A 13-y-old female follow-up case of infrequently relapsing nephrotic syndrome (NS) off steroid presented with fever, facial puffiness, vomiting, and pain in abdomen. Pain was in left upper quadrant, radiating to back, aggravated by breathing, lying down and relieved by sitting and leaning forward. On examination diffuse tenderness was present in epigastric and left upper quadrant without guarding and rigidity and pedal edema. Investigation revealed neutrophilic leucocytosis (TLC, 13130 cells/μL, P74%, L22%), hypoalbunemia (1.7 g/dL), hypercholesterolemia (568 mg/dL), proteinuria, amylase (217 u/L), and lipase (365 u/L). Hypoechoeic area in the body of pancreas was found in ultrasound and diffuse pancreatic enlargement with peripancreatic fluid suggestive of acute pancreatitis (AP) in CT scan of abdomen. Conservative management includes intravenous fluid, analgesic, antibiotics (ceftriaxone, metranidazole) and child was kept nil orally, and later oral sips were allowed. RT-PCR for SARS Corona Virus-2 (SARS CoV-2) was positive. On discharge values of amylase (60 u/L) and lipase (64 u/L) were normalized, SARS CoV-2 was negative and omanacortil was continued. Child is in follow-up and in remission.

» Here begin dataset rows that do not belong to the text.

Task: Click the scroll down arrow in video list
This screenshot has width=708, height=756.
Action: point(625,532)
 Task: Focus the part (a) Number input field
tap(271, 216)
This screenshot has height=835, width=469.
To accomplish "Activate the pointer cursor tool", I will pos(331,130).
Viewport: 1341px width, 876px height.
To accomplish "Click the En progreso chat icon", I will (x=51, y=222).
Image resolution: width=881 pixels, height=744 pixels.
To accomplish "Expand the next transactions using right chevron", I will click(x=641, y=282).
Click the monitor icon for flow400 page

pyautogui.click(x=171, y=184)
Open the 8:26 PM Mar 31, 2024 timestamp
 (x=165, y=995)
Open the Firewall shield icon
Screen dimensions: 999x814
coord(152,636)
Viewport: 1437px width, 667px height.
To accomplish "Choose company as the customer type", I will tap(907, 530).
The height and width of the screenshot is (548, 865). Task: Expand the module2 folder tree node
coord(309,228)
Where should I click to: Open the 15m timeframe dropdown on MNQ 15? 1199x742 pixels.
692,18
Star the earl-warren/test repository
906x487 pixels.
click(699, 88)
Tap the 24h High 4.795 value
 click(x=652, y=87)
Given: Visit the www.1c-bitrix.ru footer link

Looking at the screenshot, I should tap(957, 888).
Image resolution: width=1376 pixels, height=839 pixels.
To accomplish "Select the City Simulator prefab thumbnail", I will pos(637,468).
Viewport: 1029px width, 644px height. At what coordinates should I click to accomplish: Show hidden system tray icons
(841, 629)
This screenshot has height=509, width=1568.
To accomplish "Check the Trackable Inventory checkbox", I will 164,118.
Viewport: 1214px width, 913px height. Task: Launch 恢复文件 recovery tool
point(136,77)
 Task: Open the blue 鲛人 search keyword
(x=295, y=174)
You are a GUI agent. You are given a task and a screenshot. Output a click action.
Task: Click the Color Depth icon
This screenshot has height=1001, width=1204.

Common etiologies of AP in children are biliary/ obstructive (10%–30%), medication (5%–25%), trauma (10%–20%) and viral infection (8%–10%) [1]. MRI/MRCP is preferred diagnostic tool to rule out anatomical variation, biliary and obstructive etiologies. However in present case inflammation of pancreas was confirmed by CT scan and clinical and biochemical features rule out biliary or obstructive cause. Prior literature suggested that SARS CoV-2 infection in children commonly focused on respiratory symptoms, associated lymphopenia and deranged liver functions, whereas the GI symptoms are left unexplored [2,3,4]. We thought that direct infection of pancreas by virus or medication is responsible for developing AP in present case. However child was off steroid since 8 mo, likely possibility is viral infection i.e., SARS CoV-2, which is supported by another similar reported case [5].

Unexplored GI symptoms in SARS Cov-2 infection in children may be due to predominately respiratory symptoms based screening. We pick this case as our unit has mandatory RT-PCR screening criteria for admission in ward. Therefore, we suggest that natural history of SARS CoV-2 infection children is not fully established, so high index of suspicion would require exploring in symptoms and signs mimicking like other viral infections in children.